The Benefits A 40-year loan is basically self-explanatory. The money you borrow for a home purchase will be amortized over the course of 40 years instead of the traditional loan term of 30 years. One of the main benefits of taking on a longer loan is that borrowers can get away with a smaller down payment.
The other main benefit is ability to make smaller monthly payments than you would have to make with a 30-year loan, and you do not have to assume as much risk as you would with an adjustable rate mortgage.
The Disadvantages Unfortunately, the monthly savings between a 40-year and a 30-year loan are really not all that dramatic. Say, for example, that you take out a $200,000 at 6%. With a 30-year loan your monthly payment would be $1,199.10 and the total amount of interest you’d pay over the course of the loan would be $231,676. With a 40-year loan, your monthly payment would be $1.100.43. That is less than one hundred dollars in savings each month! Plus the total amount of interest you would end up paying would be $96,530.40 more than with the 30-year loan.

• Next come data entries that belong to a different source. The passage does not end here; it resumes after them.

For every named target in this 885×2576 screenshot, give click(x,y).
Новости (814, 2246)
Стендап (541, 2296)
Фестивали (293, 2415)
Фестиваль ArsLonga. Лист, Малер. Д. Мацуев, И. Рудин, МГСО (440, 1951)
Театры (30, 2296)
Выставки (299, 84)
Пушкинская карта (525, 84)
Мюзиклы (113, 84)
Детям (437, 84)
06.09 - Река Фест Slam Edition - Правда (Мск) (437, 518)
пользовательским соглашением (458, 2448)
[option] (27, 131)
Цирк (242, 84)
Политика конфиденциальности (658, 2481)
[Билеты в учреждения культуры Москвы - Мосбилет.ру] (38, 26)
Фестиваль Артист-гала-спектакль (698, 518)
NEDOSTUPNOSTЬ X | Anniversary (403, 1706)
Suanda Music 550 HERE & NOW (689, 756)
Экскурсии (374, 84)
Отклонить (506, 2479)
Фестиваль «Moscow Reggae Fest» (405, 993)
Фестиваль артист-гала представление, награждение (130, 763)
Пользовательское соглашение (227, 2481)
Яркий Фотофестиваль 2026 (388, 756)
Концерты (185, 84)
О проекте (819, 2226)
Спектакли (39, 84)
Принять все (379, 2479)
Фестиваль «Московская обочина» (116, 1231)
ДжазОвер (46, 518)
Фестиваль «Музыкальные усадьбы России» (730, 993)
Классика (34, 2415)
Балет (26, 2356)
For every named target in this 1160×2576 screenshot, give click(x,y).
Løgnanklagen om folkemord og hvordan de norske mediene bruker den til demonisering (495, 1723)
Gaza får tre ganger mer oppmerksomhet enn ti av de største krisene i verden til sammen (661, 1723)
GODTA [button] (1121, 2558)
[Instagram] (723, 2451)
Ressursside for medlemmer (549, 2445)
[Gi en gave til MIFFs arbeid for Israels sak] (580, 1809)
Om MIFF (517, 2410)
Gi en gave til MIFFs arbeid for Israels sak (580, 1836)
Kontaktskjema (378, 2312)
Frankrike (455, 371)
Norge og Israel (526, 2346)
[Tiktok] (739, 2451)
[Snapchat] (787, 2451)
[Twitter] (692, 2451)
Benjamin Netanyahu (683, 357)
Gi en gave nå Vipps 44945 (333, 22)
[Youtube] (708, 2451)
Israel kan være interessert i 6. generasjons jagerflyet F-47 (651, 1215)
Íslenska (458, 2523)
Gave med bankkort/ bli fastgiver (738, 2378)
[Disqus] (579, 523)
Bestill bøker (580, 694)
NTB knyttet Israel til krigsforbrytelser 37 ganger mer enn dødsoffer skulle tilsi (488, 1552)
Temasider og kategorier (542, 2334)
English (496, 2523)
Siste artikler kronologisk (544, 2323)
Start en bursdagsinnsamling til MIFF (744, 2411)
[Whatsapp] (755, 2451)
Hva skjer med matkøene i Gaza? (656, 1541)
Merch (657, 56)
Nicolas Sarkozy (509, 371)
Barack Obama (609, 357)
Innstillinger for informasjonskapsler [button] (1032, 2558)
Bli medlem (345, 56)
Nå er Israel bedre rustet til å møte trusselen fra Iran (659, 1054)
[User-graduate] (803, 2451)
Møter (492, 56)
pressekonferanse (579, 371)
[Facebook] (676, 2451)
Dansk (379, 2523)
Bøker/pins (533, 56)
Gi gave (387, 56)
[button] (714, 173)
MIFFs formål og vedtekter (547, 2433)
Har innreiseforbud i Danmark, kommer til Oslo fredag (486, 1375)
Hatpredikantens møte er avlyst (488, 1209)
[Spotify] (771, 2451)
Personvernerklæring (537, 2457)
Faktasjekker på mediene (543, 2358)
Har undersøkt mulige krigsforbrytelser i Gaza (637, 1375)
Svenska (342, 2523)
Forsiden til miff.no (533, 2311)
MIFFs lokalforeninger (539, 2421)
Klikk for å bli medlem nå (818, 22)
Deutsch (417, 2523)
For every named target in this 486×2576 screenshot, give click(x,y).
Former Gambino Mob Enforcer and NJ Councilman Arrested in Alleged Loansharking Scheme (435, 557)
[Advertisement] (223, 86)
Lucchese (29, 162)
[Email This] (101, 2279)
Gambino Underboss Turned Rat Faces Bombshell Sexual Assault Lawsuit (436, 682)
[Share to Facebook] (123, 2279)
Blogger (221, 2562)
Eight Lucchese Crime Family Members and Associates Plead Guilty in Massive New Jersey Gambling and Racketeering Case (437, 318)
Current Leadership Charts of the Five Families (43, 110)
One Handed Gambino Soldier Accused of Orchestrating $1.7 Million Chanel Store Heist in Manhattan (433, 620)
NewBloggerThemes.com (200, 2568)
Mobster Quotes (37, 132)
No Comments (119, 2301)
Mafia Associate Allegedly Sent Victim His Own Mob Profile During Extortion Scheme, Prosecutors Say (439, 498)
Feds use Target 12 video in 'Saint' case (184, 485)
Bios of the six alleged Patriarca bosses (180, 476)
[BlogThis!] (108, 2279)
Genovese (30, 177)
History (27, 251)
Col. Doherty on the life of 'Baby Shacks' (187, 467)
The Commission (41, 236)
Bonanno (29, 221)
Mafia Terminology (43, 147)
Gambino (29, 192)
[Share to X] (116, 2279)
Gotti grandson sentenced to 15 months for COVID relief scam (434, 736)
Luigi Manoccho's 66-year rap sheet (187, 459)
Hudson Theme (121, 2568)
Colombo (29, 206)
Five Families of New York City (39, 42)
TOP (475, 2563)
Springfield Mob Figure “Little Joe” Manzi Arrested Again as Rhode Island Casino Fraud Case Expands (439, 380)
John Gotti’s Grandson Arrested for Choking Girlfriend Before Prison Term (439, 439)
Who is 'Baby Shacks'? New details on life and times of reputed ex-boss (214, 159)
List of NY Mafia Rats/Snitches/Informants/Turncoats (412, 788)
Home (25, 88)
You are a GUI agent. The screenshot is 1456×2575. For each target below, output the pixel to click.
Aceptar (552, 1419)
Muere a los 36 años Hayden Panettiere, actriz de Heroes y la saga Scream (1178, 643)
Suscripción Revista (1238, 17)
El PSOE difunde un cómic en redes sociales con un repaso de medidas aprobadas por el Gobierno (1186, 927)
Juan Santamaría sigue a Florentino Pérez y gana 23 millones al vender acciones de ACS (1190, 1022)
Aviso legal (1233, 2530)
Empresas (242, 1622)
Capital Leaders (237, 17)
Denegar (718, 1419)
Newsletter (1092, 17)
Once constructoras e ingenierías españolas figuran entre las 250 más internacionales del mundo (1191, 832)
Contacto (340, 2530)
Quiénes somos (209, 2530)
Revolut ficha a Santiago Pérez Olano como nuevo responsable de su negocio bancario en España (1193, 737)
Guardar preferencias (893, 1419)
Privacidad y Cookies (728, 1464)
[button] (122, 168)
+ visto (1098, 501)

The situation may not even be that rosy. You will usually have to settle for a slightly higher rate on a 40-year loan because of the added risk to the lender. Generally, rates for 40-year loans are a quarter to a half point higher than the rates for 30-year home loans. So if you took out a 40-year $200,000 loan at 6.25%, your monthly payment would be $1,135.48, dropping your monthly savings to $63.62. It is hard to believe that minimal amount of savings is worth the extra ten years of mortgage payments and interest.
You should also realize that the equity-building process will be much slower with a 40-year loan, than with a 30-year mortgage. After ten years of making mortgage payments, the difference in equity between a 30-year and a 40-year mortgage could be as much as $20,000. That could make a big difference if you hope to take out a home equity loan down the line.
While it is true that you could refinance out of a 40-year loan after you can afford higher payments, the interest and closing costs could be prohibitive. If you are looking for low initial payments, you may be simply better off with an adjustable rate mortgage. Be sure to talk with your mortgage professional before deciding that the 40-year loan is the right mortgage for you.